AIRPORT SECURITYD.B. Cooper, the Changing Nature of Hijackings and the Foundation for Today’s Airport Security
Many Americans may associate airport security with 9/11, but it was a wave of hijackings in the late 1960s and early 1970s that laid the foundation for today’s airport security protocols. Especially, the 24 November 1971 hijacking of a Northwest Orient 727 plane, after take-off from Portland, Oregon, by a man known to the American public as D. B. Cooper, captured the public’s imagination, and drove the U.S. government to establish the first anti-hijacking security protocols.
Though many Americans may associate airport security with 9/11, it was a wave of hijackings in the late 1960s and early 1970s that laid the foundation for today’s airport security protocols.
During that period, a hijacking occurred, on average, once every five days globally. The U.S. dealt with its own spate of mile-high crimes, convincing reluctant government officials and airport executives to adopt the first important airport security protocols.

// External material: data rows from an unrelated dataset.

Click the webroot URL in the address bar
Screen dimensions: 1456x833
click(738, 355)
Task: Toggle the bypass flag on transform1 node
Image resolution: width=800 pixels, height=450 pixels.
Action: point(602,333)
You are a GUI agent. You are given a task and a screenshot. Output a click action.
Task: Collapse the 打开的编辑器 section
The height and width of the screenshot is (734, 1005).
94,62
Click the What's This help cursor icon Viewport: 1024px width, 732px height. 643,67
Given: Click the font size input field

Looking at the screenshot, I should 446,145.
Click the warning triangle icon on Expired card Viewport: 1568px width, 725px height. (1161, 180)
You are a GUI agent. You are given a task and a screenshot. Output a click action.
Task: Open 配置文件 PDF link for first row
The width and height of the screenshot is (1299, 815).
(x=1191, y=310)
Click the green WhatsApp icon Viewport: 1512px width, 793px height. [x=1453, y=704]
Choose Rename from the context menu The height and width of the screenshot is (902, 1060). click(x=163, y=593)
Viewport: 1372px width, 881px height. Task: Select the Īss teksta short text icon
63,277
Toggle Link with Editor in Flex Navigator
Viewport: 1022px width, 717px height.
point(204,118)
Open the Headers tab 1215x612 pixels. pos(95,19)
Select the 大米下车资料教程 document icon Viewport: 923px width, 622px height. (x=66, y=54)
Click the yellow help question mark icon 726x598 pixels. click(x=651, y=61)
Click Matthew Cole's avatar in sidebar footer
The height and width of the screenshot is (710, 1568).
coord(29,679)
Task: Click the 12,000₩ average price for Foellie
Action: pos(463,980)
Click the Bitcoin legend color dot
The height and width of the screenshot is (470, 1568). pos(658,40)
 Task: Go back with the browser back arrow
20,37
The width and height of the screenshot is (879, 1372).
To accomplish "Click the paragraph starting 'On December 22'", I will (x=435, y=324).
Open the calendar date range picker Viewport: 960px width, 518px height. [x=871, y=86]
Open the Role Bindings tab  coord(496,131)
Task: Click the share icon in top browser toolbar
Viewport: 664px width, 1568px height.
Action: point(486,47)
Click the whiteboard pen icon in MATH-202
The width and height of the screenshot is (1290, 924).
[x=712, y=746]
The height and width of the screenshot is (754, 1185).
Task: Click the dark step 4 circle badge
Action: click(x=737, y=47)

The subject of a new Netflix docuseries, hijacker D.B. Cooper emerged as something of a folk hero during this era. While other more violent hijackings might have played a bigger role in prompting early airport security measures, it was the saga of Cooper that captured the imagination of the American public – and helped transform the perception of the overall threat hijackings posed to U.S. air travel and national security.
Incidents Become Impossible to Ignore
The first airplane hijacking happened in 1931 in Peru. Armed revolutionaries approached the grounded plane of pilot Byron Richards and demanded that he fly them over Lima so they could drop propaganda leaflets. Richards refused, and a 10-day standoff ensued before he was eventually released.
That remained a somewhat isolated incident until the late 1940s and 1950s, when several people hijacked airplanes to escape from Eastern Europe to the West. In the context of the Cold War, Western governments granted these hijackers political asylum. Importantly, none of the airplanes hijacked were flown by U.S. carriers.
Beginning in the early 1960s, however, hijackers began targeting U.S. airlines. Most of these individuals were Cubans living in the U.S. who, for one reason or another, wished to return to their native land and were otherwise blocked due to the U.S. embargo against Cuba.
U.S. officials responded by officially and specifically making hijacking a federal crime. Though the new law didn’t stop hijackings altogether, the crime remained relatively rare. When they did occur, they usually didn’t involve much violence.
Officials wanted to downplay hijackings as much as possible, and the best way to do this was to simply give the hijacker what they wanted to avert the loss of life. Above all, airline executives wanted to avoid deterring people from flying, so they resisted the implementation of anxiety-inducing security protocols.